- [Pixel coordinate grounding data]:

[Start of Attachment]

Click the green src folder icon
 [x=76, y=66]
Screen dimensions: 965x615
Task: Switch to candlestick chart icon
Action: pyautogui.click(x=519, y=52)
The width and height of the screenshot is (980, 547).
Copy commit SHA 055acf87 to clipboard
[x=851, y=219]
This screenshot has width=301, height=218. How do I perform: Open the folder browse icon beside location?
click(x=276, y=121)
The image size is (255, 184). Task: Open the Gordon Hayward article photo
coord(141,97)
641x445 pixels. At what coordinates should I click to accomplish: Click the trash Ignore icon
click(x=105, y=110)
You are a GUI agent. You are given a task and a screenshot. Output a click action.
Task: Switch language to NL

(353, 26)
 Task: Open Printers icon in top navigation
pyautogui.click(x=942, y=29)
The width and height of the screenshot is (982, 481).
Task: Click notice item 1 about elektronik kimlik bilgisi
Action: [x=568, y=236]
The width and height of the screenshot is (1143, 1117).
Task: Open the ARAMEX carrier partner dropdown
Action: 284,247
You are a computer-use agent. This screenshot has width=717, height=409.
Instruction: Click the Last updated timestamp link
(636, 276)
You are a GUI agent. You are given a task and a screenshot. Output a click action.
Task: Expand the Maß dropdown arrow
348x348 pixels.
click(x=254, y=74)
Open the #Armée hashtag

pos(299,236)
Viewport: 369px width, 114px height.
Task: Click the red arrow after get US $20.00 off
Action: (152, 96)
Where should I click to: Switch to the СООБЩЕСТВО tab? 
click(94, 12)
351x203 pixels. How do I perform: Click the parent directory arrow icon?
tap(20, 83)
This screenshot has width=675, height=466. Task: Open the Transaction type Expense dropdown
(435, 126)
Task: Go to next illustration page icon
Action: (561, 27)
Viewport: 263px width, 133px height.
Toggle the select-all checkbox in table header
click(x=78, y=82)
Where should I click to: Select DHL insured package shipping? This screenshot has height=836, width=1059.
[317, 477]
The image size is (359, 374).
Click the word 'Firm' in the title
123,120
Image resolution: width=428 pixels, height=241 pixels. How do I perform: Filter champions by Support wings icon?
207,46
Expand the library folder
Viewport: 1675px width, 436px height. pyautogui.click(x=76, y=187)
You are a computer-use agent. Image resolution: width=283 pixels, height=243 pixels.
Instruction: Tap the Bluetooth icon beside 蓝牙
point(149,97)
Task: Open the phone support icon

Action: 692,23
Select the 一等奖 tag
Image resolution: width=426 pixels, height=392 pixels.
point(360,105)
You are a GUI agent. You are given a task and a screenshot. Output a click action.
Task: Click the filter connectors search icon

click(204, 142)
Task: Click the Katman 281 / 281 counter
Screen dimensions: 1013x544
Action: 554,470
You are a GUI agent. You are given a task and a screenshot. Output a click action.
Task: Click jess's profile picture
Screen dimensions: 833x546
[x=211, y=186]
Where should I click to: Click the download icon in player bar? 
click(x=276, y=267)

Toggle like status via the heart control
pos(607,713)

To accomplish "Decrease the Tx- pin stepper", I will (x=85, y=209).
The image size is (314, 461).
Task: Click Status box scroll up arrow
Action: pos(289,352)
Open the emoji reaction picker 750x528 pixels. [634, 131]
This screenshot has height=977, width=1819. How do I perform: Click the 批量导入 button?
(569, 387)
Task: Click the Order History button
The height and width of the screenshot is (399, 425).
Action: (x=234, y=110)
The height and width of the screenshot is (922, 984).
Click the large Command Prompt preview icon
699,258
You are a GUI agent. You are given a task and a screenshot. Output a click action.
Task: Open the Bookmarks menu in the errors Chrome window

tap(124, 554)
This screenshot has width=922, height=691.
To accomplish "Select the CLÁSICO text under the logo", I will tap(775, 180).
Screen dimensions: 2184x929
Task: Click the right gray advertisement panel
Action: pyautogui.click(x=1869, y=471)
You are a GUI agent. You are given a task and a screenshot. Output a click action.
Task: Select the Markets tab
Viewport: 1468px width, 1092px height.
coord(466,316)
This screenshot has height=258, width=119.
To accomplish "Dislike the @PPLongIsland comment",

[End of Attachment]

- [EXERCISE AIM]:
What is needed is an exact transcription of every entry above.

- [SOLUTION TO THE EXERCISE]:
Click the green src folder icon
 [x=76, y=66]
Screen dimensions: 965x615
Task: Switch to candlestick chart icon
Action: pyautogui.click(x=519, y=52)
The width and height of the screenshot is (980, 547).
Copy commit SHA 055acf87 to clipboard
[x=851, y=219]
This screenshot has width=301, height=218. How do I perform: Open the folder browse icon beside location?
click(x=276, y=121)
The image size is (255, 184). Task: Open the Gordon Hayward article photo
coord(141,97)
641x445 pixels. At what coordinates should I click to accomplish: Click the trash Ignore icon
click(x=105, y=110)
You are a GUI agent. You are given a task and a screenshot. Output a click action.
Task: Switch language to NL

(353, 26)
 Task: Open Printers icon in top navigation
pyautogui.click(x=942, y=29)
The width and height of the screenshot is (982, 481).
Task: Click notice item 1 about elektronik kimlik bilgisi
Action: [x=568, y=236]
The width and height of the screenshot is (1143, 1117).
Task: Open the ARAMEX carrier partner dropdown
Action: 284,247
You are a computer-use agent. This screenshot has width=717, height=409.
Instruction: Click the Last updated timestamp link
(636, 276)
You are a GUI agent. You are given a task and a screenshot. Output a click action.
Task: Expand the Maß dropdown arrow
348x348 pixels.
click(x=254, y=74)
Open the #Armée hashtag

pos(299,236)
Viewport: 369px width, 114px height.
Task: Click the red arrow after get US $20.00 off
Action: (152, 96)
Where should I click to: Switch to the СООБЩЕСТВО tab? 
click(94, 12)
351x203 pixels. How do I perform: Click the parent directory arrow icon?
tap(20, 83)
This screenshot has width=675, height=466. Task: Open the Transaction type Expense dropdown
(435, 126)
Task: Go to next illustration page icon
Action: (561, 27)
Viewport: 263px width, 133px height.
Toggle the select-all checkbox in table header
click(x=78, y=82)
Where should I click to: Select DHL insured package shipping? This screenshot has height=836, width=1059.
[317, 477]
The image size is (359, 374).
Click the word 'Firm' in the title
123,120
Image resolution: width=428 pixels, height=241 pixels. How do I perform: Filter champions by Support wings icon?
207,46
Expand the library folder
Viewport: 1675px width, 436px height. pyautogui.click(x=76, y=187)
You are a computer-use agent. Image resolution: width=283 pixels, height=243 pixels.
Instruction: Tap the Bluetooth icon beside 蓝牙
point(149,97)
Task: Open the phone support icon

Action: 692,23
Select the 一等奖 tag
Image resolution: width=426 pixels, height=392 pixels.
point(360,105)
You are a GUI agent. You are given a task and a screenshot. Output a click action.
Task: Click the filter connectors search icon

click(204, 142)
Task: Click the Katman 281 / 281 counter
Screen dimensions: 1013x544
Action: 554,470
You are a GUI agent. You are given a task and a screenshot. Output a click action.
Task: Click jess's profile picture
Screen dimensions: 833x546
[x=211, y=186]
Where should I click to: Click the download icon in player bar? 
click(x=276, y=267)

Toggle like status via the heart control
pos(607,713)

To accomplish "Decrease the Tx- pin stepper", I will (x=85, y=209).
The image size is (314, 461).
Task: Click Status box scroll up arrow
Action: pos(289,352)
Open the emoji reaction picker 750x528 pixels. [634, 131]
This screenshot has height=977, width=1819. How do I perform: Click the 批量导入 button?
(569, 387)
Task: Click the Order History button
The height and width of the screenshot is (399, 425).
Action: (x=234, y=110)
The height and width of the screenshot is (922, 984).
Click the large Command Prompt preview icon
699,258
You are a GUI agent. You are given a task and a screenshot. Output a click action.
Task: Open the Bookmarks menu in the errors Chrome window

tap(124, 554)
This screenshot has width=922, height=691.
To accomplish "Select the CLÁSICO text under the logo", I will tap(775, 180).
Screen dimensions: 2184x929
Task: Click the right gray advertisement panel
Action: pyautogui.click(x=1869, y=471)
You are a GUI agent. You are given a task and a screenshot. Output a click action.
Task: Select the Markets tab
Viewport: 1468px width, 1092px height.
coord(466,316)
This screenshot has height=258, width=119.
To accomplish "Dislike the @PPLongIsland comment",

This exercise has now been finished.